## What to produce
In the passage on food journals, what does a rating of 10 mean on the hunger-fullness scale?

## Provided passage
────────────────────
4. …and not just about food

Maintain a journal with the above information, and you'll have better control of your diabetes and your weight. To see an even bigger change, you need to look beyond the food to how you feel before and after you eat in terms of hunger, satisfaction, and emotions.

An easy way to assess your hunger is to use what Goldberg calls a hunger-fullness scale: You rate your hunger from zero to 10—zero being after a fast and 10 being so full you feel sick. The number 1 (the rating for extreme hunger) scribbled next to each dinner entry indicates you need to eat a snack between lunch and dinner while a 9 (meaning you're stuffed) next to every lunch indicates you need to stop earlier in the meal. Once you start picking up on these trends, you can work to change your habits.

Just as being hungry after a meal can lead to bingeing later on, feeling unsatisfied with what you ate can also make you eat more. Imagine you've been craving a hamburger for three days; you rank your satisfaction as low despite having felt full after every meal. A review of your food journal can show you that you've been overeating to make up for the satisfaction you're missing by not indulging in a burger. Once you know that, you can take action, maybe by opting for a more healthful turkey burger instead.

Your emotions at a meal are also important. Most people are emotional eaters in some sense of the word, but it can be hard to pinpoint exactly what causes them to eat. Maybe you polish off a giant slice of cake when you're by yourself because of the shame you feel—but you barely touch that same cake when you're around your judgmental sister. Identifying your emotions in your food journal and then recognizing them before a meal can help you avoid overeating. That helps keep weight and blood glucose levels down.
────────────────────
## Record extracts
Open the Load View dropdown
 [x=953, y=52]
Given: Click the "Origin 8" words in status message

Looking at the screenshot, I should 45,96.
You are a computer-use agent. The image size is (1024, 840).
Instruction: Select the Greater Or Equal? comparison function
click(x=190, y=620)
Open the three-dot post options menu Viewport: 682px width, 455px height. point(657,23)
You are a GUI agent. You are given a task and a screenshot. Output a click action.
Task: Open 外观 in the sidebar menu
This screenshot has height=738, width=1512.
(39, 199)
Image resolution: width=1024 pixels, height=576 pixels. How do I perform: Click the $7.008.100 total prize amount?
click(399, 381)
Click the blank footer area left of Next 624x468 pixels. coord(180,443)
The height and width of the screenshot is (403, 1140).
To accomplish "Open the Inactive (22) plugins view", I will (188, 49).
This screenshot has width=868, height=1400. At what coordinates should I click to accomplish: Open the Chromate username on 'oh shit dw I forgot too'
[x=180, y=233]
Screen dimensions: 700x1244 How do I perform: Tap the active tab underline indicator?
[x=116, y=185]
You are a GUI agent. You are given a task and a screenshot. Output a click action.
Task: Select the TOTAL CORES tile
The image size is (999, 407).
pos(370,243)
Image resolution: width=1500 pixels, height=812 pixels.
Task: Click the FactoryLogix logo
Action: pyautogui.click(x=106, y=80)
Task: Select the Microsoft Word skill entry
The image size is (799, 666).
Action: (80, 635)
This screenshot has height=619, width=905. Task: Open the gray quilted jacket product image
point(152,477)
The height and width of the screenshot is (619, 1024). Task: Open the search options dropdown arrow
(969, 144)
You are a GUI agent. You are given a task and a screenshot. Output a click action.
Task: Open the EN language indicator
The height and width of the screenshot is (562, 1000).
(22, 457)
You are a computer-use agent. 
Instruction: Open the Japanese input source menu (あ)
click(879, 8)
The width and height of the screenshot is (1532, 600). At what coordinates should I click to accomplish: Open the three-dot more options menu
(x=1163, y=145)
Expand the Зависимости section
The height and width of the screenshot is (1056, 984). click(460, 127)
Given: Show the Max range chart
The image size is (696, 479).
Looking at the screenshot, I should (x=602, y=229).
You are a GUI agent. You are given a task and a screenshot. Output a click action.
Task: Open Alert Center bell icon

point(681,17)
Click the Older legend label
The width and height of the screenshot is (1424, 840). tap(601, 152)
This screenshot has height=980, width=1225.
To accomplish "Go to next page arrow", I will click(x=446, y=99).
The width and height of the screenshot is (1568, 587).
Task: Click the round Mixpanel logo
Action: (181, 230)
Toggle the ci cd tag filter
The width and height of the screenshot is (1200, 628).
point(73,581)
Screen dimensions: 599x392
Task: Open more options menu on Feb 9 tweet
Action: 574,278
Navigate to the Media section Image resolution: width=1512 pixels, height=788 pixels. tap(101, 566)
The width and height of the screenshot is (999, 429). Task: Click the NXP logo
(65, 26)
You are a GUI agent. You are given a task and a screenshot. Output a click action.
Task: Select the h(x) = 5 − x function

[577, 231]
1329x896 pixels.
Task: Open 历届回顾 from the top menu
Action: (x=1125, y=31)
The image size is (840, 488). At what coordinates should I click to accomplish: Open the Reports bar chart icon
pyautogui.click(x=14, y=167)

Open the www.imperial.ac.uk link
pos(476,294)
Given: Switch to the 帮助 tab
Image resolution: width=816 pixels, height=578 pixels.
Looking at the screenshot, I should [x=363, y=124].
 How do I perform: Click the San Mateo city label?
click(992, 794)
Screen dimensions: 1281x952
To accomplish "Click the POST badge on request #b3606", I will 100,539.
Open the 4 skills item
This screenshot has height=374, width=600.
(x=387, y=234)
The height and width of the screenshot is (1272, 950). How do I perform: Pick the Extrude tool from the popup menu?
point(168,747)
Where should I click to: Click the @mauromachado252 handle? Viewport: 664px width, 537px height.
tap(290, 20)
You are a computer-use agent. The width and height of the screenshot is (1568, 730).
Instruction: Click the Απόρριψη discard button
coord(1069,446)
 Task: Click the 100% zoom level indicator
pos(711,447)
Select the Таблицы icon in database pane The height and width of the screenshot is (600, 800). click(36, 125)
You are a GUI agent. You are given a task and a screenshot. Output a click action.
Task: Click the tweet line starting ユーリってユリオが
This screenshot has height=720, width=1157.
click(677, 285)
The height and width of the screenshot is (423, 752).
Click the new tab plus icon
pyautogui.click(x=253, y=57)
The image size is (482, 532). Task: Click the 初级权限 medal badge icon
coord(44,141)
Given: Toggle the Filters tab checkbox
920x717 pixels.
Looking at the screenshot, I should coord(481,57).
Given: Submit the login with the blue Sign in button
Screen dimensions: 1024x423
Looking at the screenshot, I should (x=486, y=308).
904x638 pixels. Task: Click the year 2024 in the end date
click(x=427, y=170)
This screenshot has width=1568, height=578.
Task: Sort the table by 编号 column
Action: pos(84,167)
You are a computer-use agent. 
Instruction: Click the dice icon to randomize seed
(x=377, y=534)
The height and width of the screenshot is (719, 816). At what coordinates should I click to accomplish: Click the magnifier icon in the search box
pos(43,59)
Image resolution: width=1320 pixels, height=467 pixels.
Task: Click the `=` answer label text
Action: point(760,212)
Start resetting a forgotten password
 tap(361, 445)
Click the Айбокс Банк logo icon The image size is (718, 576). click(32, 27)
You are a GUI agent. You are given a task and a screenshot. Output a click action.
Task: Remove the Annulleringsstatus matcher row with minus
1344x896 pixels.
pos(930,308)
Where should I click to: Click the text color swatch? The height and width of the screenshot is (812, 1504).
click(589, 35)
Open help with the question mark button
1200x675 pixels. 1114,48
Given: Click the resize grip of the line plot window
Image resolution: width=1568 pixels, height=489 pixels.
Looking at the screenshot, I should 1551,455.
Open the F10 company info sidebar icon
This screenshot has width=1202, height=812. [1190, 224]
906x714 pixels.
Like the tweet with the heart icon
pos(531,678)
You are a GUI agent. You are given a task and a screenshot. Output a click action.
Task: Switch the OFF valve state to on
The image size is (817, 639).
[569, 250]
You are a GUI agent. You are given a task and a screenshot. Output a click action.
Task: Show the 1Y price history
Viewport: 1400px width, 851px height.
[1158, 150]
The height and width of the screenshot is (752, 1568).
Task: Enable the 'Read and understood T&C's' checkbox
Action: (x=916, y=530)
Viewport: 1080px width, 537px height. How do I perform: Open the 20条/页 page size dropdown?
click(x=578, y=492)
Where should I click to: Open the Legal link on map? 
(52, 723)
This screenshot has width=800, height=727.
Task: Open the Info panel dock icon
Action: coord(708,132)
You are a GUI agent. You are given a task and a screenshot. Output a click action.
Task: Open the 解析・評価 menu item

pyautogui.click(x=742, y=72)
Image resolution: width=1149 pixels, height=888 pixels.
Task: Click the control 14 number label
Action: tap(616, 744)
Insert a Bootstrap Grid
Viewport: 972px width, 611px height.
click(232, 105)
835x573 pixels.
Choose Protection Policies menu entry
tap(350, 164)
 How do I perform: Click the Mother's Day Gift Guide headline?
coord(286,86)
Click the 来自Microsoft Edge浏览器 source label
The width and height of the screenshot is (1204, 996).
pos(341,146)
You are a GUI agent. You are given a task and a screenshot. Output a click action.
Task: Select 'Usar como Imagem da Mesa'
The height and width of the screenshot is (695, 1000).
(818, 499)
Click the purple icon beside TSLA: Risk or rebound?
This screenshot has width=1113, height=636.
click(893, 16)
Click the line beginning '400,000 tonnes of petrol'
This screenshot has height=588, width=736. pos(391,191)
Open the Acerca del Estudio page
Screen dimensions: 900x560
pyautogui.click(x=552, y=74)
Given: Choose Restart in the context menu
────────────────────
## Answer for this exercise
Being so full you feel sick.